> _Brief_
In the entries that follow, the line with "Where should I click to: Click" opens the range and the line with "Task: Select the Format Text node header" closes it; repeat that range exactly, both lines included.

> _Records contained in a dataset_
***

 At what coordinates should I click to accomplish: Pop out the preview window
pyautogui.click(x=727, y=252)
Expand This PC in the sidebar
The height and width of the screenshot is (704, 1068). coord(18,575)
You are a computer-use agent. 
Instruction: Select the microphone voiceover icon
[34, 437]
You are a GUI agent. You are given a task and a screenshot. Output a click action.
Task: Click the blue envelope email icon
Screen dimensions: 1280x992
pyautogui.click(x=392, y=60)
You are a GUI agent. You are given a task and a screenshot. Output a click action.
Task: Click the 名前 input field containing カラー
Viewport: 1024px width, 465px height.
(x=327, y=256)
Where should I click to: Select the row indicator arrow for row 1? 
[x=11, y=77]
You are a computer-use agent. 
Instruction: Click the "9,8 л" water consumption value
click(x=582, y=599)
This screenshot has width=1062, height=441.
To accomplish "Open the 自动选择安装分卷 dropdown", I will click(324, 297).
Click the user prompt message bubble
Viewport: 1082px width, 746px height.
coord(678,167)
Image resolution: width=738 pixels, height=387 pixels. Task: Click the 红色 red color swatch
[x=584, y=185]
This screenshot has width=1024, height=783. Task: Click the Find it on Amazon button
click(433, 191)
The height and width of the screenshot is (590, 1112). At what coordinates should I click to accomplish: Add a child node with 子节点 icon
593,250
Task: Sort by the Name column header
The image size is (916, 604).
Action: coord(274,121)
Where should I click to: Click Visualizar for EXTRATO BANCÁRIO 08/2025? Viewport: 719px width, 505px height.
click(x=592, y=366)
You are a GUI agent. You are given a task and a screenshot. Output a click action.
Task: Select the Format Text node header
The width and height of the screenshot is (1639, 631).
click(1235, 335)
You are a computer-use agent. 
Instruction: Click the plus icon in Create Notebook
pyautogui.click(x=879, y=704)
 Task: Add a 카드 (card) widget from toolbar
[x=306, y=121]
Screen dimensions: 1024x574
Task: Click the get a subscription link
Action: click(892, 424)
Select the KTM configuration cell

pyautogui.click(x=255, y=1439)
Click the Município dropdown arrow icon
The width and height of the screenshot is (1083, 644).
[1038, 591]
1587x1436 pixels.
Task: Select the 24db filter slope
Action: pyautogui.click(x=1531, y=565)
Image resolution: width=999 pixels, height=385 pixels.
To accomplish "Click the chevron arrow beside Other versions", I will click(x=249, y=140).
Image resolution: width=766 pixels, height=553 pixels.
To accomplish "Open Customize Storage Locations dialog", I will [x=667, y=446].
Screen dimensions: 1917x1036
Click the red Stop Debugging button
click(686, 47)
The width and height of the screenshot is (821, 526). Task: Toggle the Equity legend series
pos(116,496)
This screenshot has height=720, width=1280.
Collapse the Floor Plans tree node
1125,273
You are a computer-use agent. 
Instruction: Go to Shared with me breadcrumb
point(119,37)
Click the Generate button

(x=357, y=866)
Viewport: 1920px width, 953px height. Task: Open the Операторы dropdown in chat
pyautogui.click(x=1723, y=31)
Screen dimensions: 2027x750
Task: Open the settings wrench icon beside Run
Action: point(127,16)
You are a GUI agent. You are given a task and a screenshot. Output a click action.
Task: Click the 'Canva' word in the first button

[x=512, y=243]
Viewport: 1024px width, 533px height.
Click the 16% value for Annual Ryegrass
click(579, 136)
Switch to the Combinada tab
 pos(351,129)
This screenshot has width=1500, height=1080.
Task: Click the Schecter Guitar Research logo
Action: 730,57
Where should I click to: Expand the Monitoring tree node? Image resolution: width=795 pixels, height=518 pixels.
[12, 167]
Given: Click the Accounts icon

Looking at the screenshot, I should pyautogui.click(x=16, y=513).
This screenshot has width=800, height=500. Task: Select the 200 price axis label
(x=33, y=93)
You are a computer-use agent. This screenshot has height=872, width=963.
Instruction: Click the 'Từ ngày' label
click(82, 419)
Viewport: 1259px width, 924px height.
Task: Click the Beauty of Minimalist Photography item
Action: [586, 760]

***

> _Task solution_
Where should I click to: Click Visualizar for EXTRATO BANCÁRIO 08/2025? Viewport: 719px width, 505px height.
click(x=592, y=366)
You are a GUI agent. You are given a task and a screenshot. Output a click action.
Task: Select the Format Text node header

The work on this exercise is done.